• **Exercise description**
From the entries, copy every line that carries the string "gear".

Data below:

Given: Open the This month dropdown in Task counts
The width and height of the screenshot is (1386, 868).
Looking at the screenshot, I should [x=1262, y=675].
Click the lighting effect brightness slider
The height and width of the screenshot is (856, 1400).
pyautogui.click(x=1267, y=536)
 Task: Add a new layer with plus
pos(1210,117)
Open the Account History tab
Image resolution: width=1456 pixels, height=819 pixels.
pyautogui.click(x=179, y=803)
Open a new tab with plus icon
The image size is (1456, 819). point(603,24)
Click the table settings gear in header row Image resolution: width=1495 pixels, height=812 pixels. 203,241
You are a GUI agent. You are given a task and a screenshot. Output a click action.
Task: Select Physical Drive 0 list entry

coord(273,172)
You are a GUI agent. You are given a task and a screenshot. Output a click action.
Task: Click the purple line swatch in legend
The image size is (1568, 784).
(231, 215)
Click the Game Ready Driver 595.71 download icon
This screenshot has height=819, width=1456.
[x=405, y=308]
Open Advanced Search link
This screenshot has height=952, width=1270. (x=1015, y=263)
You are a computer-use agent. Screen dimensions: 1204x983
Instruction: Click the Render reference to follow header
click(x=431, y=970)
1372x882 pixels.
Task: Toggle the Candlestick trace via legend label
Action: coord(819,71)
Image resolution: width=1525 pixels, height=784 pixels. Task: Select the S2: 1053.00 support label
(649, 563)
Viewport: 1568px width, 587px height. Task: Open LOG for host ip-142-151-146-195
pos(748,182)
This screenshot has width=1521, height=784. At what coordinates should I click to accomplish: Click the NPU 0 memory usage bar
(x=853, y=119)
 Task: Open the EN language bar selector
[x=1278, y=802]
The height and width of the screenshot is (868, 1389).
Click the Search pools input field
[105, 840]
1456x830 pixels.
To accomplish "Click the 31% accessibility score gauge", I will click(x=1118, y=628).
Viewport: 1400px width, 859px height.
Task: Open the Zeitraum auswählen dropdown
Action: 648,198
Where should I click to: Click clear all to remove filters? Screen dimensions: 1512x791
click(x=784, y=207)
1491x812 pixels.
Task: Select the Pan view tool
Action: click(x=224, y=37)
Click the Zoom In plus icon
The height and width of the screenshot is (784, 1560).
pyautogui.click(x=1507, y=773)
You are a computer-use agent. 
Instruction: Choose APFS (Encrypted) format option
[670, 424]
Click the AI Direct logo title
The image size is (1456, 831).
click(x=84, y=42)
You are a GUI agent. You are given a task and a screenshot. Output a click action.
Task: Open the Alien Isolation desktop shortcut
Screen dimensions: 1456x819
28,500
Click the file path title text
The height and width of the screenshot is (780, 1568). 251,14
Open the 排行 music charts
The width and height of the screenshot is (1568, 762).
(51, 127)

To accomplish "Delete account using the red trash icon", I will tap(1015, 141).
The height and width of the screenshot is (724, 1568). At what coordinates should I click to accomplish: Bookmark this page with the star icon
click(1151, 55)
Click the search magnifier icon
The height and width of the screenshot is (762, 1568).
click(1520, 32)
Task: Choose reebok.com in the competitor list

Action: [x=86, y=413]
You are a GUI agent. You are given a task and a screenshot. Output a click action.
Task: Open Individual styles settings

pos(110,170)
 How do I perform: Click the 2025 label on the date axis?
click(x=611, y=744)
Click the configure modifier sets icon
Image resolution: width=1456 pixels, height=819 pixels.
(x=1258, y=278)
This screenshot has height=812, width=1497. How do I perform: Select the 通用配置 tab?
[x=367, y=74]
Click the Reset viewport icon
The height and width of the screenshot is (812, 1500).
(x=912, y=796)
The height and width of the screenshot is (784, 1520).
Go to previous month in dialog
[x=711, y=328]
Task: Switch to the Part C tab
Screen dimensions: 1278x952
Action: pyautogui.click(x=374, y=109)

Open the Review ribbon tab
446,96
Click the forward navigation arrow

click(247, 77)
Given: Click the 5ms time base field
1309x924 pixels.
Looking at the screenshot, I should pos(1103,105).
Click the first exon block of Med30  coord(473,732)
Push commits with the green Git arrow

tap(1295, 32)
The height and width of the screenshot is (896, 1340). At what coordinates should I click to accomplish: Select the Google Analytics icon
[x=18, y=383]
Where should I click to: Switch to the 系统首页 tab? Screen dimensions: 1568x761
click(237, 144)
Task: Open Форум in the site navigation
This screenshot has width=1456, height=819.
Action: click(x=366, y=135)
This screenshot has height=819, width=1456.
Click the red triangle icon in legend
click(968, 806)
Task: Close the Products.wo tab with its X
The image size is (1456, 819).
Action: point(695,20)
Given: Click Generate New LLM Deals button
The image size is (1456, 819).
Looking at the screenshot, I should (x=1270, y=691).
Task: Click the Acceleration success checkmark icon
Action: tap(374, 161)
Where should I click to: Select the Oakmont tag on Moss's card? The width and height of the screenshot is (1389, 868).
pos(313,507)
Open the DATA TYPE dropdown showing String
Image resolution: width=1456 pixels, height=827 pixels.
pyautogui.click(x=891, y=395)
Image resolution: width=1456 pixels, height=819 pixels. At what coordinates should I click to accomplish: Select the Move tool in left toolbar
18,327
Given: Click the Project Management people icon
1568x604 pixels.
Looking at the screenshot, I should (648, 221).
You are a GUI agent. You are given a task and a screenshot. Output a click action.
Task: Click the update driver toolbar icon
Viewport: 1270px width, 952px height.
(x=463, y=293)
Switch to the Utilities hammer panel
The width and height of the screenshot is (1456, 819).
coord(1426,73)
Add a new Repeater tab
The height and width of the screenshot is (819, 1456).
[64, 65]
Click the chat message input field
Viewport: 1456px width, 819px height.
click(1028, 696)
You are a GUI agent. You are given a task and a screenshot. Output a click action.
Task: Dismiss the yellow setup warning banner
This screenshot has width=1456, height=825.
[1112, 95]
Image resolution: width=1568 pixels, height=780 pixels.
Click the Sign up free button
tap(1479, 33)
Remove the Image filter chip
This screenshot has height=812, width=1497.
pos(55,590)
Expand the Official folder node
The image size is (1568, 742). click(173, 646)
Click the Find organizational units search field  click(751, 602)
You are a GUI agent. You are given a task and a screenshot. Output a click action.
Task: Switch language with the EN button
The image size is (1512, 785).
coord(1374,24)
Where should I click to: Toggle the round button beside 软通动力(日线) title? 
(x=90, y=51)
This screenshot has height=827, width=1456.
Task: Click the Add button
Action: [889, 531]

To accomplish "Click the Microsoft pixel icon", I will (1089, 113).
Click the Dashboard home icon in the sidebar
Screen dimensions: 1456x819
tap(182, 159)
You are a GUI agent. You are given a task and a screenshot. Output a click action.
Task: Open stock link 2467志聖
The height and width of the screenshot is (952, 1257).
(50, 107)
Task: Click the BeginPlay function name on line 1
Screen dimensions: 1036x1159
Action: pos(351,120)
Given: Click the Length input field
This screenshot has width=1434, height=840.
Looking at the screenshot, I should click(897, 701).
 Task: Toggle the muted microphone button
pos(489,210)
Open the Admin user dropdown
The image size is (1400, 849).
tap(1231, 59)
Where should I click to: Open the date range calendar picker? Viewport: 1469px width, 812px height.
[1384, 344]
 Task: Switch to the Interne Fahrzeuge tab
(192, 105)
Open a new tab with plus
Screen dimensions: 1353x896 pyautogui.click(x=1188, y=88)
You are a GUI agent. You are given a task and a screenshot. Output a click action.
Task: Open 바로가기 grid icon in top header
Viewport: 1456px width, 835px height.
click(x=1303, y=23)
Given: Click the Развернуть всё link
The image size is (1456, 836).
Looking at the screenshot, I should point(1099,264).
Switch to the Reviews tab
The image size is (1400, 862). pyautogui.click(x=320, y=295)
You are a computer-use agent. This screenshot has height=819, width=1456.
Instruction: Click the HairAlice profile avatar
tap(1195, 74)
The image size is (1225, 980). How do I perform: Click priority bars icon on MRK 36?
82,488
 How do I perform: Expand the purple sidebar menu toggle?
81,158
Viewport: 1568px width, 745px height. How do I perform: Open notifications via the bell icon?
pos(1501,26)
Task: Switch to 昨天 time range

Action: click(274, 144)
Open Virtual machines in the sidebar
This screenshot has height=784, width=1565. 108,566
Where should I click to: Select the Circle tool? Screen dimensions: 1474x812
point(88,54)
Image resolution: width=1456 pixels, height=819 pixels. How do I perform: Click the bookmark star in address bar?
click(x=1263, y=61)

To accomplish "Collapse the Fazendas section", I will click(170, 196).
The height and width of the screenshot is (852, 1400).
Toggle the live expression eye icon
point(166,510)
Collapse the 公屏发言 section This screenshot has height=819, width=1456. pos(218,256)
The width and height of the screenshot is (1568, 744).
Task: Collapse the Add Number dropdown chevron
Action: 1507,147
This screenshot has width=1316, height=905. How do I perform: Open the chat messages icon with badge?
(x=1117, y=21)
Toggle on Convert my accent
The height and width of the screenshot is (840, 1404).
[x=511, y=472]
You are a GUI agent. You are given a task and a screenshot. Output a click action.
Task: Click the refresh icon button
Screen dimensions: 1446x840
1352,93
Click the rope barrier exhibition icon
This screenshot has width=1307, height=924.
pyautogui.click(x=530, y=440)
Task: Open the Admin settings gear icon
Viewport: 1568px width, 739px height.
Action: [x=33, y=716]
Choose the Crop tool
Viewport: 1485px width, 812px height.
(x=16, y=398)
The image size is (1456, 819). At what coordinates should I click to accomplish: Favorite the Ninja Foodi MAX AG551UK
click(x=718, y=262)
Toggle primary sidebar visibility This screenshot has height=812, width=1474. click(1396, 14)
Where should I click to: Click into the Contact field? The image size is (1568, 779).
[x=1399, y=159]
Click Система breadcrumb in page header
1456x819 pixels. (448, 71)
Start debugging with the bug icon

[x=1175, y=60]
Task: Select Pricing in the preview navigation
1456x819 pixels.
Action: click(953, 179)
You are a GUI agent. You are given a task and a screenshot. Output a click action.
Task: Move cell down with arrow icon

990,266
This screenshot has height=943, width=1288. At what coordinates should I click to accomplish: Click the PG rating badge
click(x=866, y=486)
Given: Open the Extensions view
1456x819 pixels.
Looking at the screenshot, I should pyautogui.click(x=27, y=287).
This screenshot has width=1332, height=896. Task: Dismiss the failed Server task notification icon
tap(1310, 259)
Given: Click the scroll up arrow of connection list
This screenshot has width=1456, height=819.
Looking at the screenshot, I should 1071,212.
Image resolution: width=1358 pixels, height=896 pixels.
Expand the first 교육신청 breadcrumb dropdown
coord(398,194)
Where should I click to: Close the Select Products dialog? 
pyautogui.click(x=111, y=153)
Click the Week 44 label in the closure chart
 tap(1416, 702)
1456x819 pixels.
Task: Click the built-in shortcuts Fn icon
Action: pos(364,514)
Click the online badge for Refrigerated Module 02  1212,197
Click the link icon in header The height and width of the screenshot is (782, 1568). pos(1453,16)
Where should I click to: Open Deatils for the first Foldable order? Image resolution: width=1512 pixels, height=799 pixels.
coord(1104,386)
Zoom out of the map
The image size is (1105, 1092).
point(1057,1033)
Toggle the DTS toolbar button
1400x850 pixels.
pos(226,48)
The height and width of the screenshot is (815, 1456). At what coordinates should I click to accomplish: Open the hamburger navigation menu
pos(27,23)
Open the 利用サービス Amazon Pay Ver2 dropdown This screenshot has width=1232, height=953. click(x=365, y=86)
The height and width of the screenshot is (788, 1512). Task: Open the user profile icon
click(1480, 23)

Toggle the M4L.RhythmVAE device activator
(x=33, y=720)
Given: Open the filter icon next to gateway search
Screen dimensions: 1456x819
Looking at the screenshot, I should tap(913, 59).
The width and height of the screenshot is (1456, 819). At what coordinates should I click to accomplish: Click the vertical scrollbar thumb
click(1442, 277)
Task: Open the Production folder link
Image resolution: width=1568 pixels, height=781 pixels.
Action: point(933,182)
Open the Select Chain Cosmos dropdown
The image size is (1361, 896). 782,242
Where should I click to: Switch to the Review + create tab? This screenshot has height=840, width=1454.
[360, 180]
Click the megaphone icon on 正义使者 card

End of Data.

• **Written solution**
Click the table settings gear in header row Image resolution: width=1495 pixels, height=812 pixels. 203,241
Task: Open the Admin settings gear icon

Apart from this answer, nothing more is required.